Unless a pre-existing asymmetry is severe, it cannot be improved very much by placement of breast implants alone. Breast implants do not alter the length of skin between clavicles and nipples or between the midline and the nipples. Asymmetry can even sometimes be worse after surgery. At surgery, the implants are placed higher than their ideal location, as they will “settle in” over the first few months.

Pregnancy after breast augmentation causes the skin to stretch more, and the breasts may then droop to some degree. (This is called ptosis.) Removal of implants, or replacement with smaller implants, also results in excess skin, which results in some ptosis. A breast lift procedure can be performed simultaneously with implant placement, and this is based on the length of skin between the clavicles and the nipples.

When a woman understands the above issues, she is nearly always very happy with the results of breast augmentation.

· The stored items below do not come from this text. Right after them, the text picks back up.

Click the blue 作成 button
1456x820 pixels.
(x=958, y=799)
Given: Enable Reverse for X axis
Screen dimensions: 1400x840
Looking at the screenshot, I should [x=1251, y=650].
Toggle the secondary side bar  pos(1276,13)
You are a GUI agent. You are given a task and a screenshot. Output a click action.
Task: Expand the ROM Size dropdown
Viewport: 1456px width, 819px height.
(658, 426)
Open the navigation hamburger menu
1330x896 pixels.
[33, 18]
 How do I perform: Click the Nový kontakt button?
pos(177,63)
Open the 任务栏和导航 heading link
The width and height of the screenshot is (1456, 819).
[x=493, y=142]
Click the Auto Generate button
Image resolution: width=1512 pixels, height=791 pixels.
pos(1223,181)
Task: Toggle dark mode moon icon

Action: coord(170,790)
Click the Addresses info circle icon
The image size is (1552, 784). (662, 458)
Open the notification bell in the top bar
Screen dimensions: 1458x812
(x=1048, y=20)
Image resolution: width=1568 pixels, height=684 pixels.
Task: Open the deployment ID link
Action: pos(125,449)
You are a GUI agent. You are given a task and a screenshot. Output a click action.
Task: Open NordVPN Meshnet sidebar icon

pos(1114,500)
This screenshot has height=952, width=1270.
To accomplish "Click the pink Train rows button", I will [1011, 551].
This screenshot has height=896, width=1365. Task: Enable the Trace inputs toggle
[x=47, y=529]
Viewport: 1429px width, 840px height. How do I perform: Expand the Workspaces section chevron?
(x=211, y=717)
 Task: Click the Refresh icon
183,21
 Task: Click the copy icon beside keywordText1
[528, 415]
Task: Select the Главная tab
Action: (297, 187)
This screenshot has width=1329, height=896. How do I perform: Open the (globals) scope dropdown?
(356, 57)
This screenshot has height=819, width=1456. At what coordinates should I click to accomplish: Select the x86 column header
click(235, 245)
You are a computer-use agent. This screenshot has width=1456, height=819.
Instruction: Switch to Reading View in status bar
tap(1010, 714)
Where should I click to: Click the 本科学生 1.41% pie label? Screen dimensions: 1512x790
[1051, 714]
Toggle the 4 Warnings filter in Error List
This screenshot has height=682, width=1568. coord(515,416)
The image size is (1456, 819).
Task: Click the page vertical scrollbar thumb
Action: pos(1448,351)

Many of the above complications mentioned above can be treated or improved. (The costs of this are not covered by insurance, and the surgeon generally does charge for his time, the use of an operating room, and anesthesiologist’s fees.) Major breast implant manufacturers will partially reimburse patients for reoperation within five years of surgery, but only if the implant ruptures. Many patients with encapsulation or similar problems do not desire another operation. Yet reoperation rates after breast augmentation averages approximately 4% per year.

Discomfort during recovery is quite variable, and largely dependant upon the amount of stretching of the tissues (size of implant). The patient should be prepared for the first night to be quite painful, despite narcotic pain medications. Naturally, there are limitations on activity during healing, but many patients can perform activities that do not require reaching or lifting within a few days. Heavy lifting should be delayed at least a month, and use of the pectoralis muscles will cause some pain for the first month. A few patients have sharp, painful muscle spasms for a few weeks.

It is clear that the benefits of larger and better-shaped breasts must be weighed with all of the above issues. In view of this it is almost surprising that the satisfaction rate with this operation is so high. It is also clear that we should not adversely judge women who have chosen to undergo this popular procedure, as we cannot weigh all of the issues in their lives.